**Work required**.
I need an exact copy of the lines from the one containing "You are a computer-use agent." through the end of the records, without any pictures.

**Records to use**.

* * * * * * *

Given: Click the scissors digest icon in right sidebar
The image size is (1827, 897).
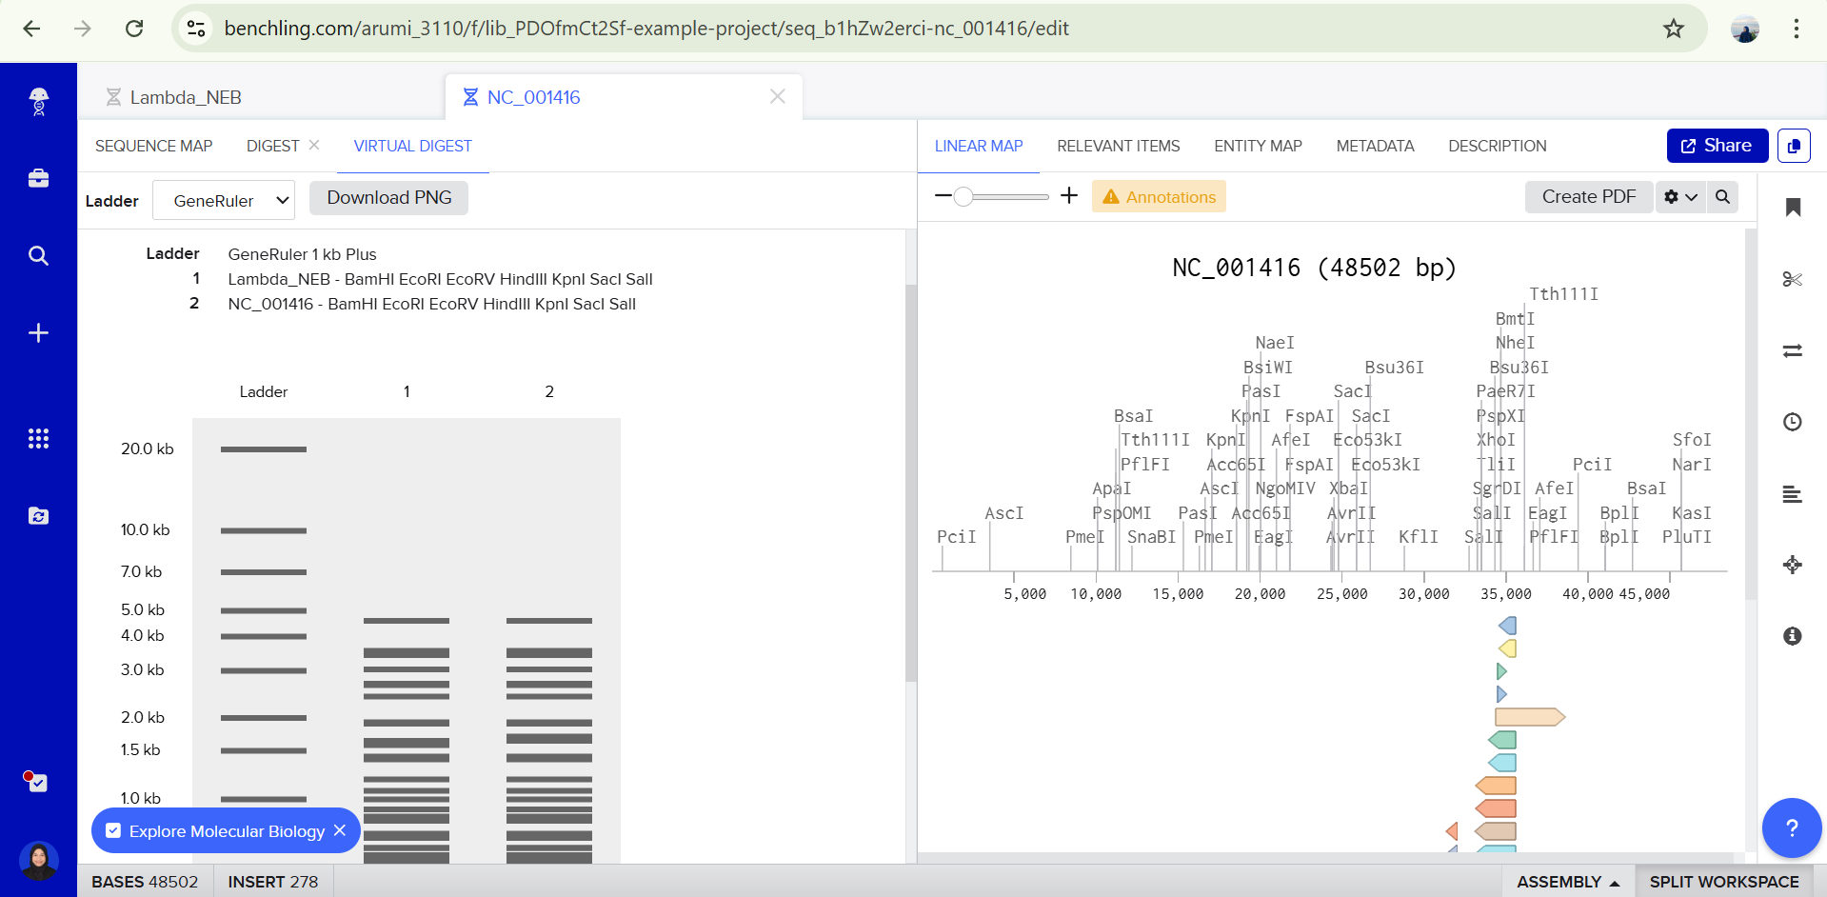Looking at the screenshot, I should tap(1792, 279).
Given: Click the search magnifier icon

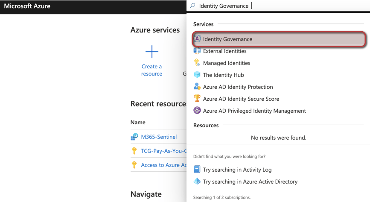Looking at the screenshot, I should pyautogui.click(x=193, y=6).
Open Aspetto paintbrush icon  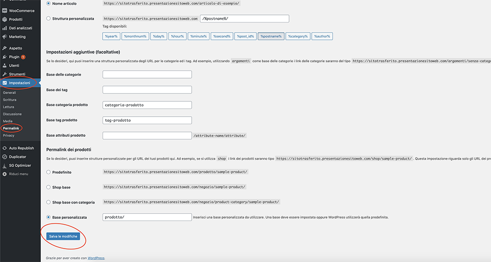click(4, 48)
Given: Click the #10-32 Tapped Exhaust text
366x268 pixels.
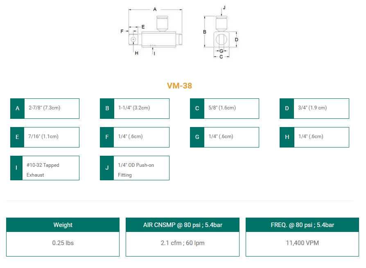Looking at the screenshot, I should tap(43, 170).
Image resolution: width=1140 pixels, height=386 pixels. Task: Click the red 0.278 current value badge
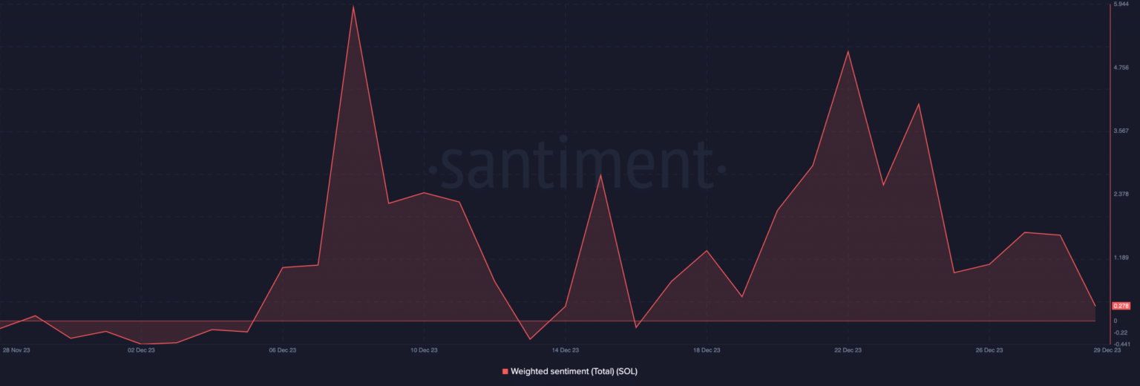coord(1121,306)
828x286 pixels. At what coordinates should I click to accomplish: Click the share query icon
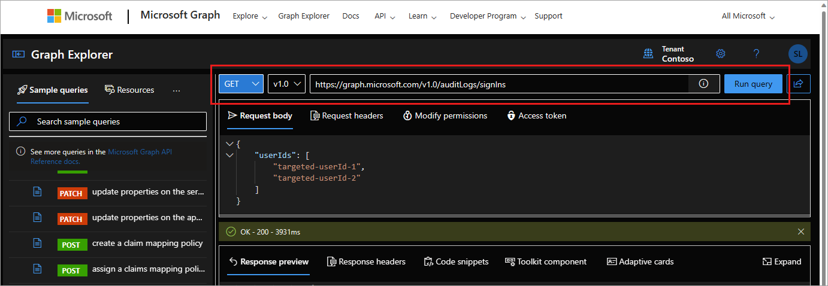coord(798,84)
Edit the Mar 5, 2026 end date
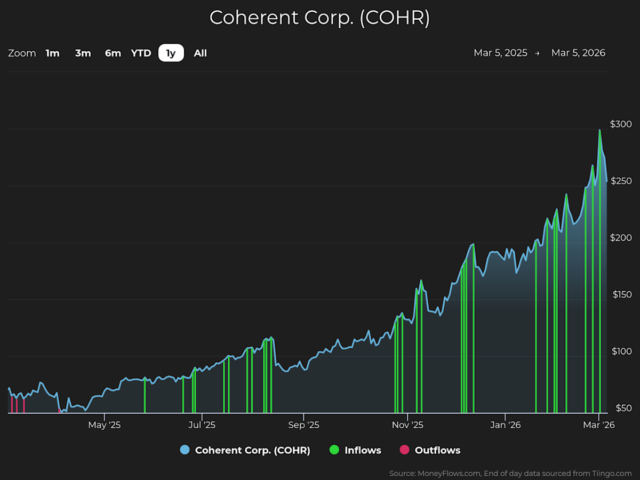This screenshot has height=480, width=640. click(x=578, y=53)
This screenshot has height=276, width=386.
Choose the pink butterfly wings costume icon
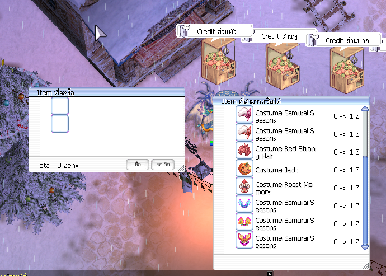coord(244,223)
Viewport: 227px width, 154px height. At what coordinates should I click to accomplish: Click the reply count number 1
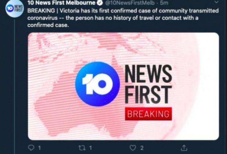(x=39, y=148)
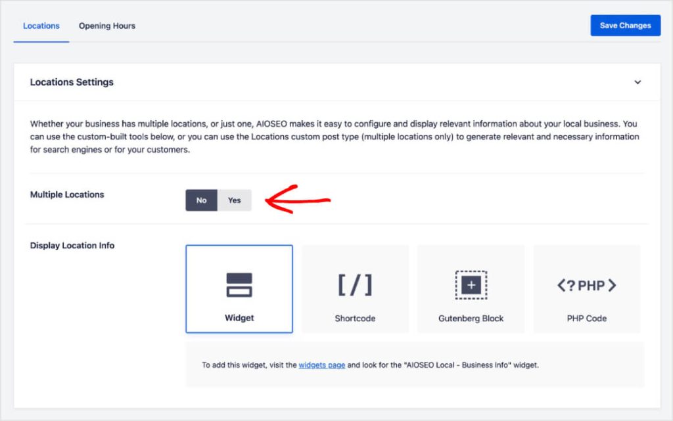The image size is (673, 421).
Task: Click the "PHP Code" card label
Action: pyautogui.click(x=586, y=319)
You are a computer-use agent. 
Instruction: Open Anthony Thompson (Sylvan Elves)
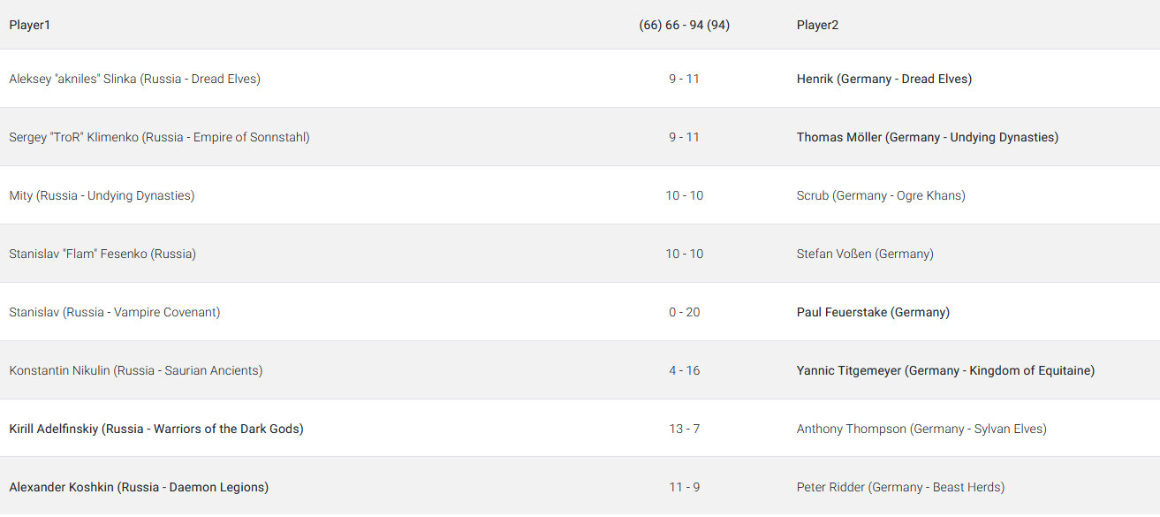point(921,429)
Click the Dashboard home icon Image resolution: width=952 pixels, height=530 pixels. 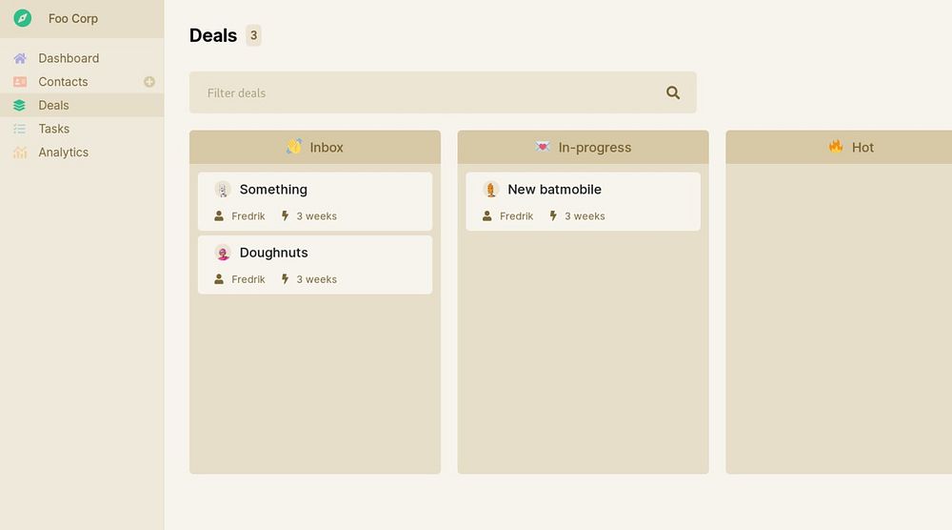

* * * * * * *

**Completed exercise**.
You are a computer-use agent. 
Instruction: Open Anthony Thompson (Sylvan Elves)
point(921,429)
Click the Dashboard home icon Image resolution: width=952 pixels, height=530 pixels. 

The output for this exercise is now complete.